Muito mais complicada e demorada foi a escolha da protagonista feminina, a (anti)heroína Scarlett O’Hara. Diversos nomes famosos foram cogitados, como o de Bette Davis. A atriz se mostrara extremamente interessada pelo papel, mas veio a recusá-lo, uma vez que seu empréstimo para o filme estava condicionado ao empréstimo de Errol Flynn como seu par romântico (e ela odiava mortalmente o ator). Paulette Goddard (foto à esquerda) foi a atriz que mais se aproximou de ser a escolhida de Selznick. O produtor havia gostado bastante do seu teste. Por temer a má repercussão do relacionamento de Goddard com Charles Chaplin, Selznick acabou por desistir dela.
Mais de 1.400 atrizes se candidataram ao papel e mais de 400 testes foram realizados. Myron Selznick, irmão de David, estava trazendo para os Estados Unidos o ator inglês Laurence Olivier para seu primeiro filme americano. Olivier tinha um caso com Vivien Leigh (foto à direita), atriz desconhecida nos Estados Unidos. Como o casal não queria se separar, a vinda de Leigh tornava-se necessária. Myron teve, então, a ideia de indicar Leigh para o papel de Scarlett. Ao apresentar a atriz ao irmão, ele disse: “Eis sua Scarlett!” David Selznick já havia visto alguns filmes da atriz e não havia se impressionado. No entanto, ele ficou encantado com o teste da inglesa. Boa parte do público repercutiu negativamente a escolha de uma atriz não americana para o papel de Scarlett O’Hara. Hoje em dia, é quase impossível pensar em outra atriz na pele da personagem icônica.
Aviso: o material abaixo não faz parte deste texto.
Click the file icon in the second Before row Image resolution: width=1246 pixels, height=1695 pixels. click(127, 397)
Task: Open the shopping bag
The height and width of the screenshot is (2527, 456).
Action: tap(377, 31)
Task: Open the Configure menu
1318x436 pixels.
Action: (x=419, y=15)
Muitos problemas interferiram nas filmagens de E o Vento Levou. Selznick exigiu diversas mudanças no roteiro, que acabou sendo escrito a cinco mãos. Paginas do script chegavam a ser reescritas no mesmo dia de sua filmagem. Para a direção do longa-metragem, o produtor convidara o amigo George Cukor. Após algum tempo de filmagem, Selznick o afastou da produção, afirmando não estar gostando do resultado. Cukor, conhecido por saber retratar com sensibilidade o universo feminino, tinha uma ótima relação com Leigh e Havilland, mas não se dava bem com Gable. O ator sentia que o diretor dava muito mais atenção às mulheres. No lugar de Cukor, que era homossexual, Selznick colocou Victor Fleming, que tinha a fama de machista, e que era amigo de Gable. Leigh e Havilland odiavam o novo diretor. Após brigas homéricas com Leigh, Fleming se afastou. Sam Wood foi então chamado, mas Selznick não gostou nada do resultado, sendo obrigado a chamar Fleming de volta para dirigir o restante das principais cenas.
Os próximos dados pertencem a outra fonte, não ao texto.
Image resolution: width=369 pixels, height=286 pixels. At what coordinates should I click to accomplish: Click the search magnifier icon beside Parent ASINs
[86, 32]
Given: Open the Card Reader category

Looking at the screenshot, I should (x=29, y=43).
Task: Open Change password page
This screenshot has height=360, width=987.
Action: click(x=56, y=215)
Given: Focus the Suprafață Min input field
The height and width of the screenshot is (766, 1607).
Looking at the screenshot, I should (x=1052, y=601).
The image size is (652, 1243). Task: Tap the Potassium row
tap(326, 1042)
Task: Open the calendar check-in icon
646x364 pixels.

E o Vento Levou estreou nos Estados Unidos em 15 de dezembro de 1939. O filme ganhou oito Oscars (Melhor Filme, Direção, Roteiro, Atriz, Atriz Coadjuvante, Direção de Arte, Fotografia e Montagem) além de dois prêmios especiais pelos avanços técnicos promovidos pelo longa. O filme continua a ser o campeão absoluto de bilheteria em termos de número de espectadores (202 milhões de ingressos vendidos*), superando, neste quesito, o campeão de arrecadação, o filme Avatar (2009), de James Cameron (61 milhões de ingressos*). E o Vento Levou sustenta, portanto, há 72 anos, o status de filme mais visto de todos os tempos nos cinemas. Muito ainda pode ser dito sobre ele, mas este é apenas o primeiro texto da nossa coluna e, com certeza, o clássico produzido por David O. Selznick aparecerá por aqui outras vezes.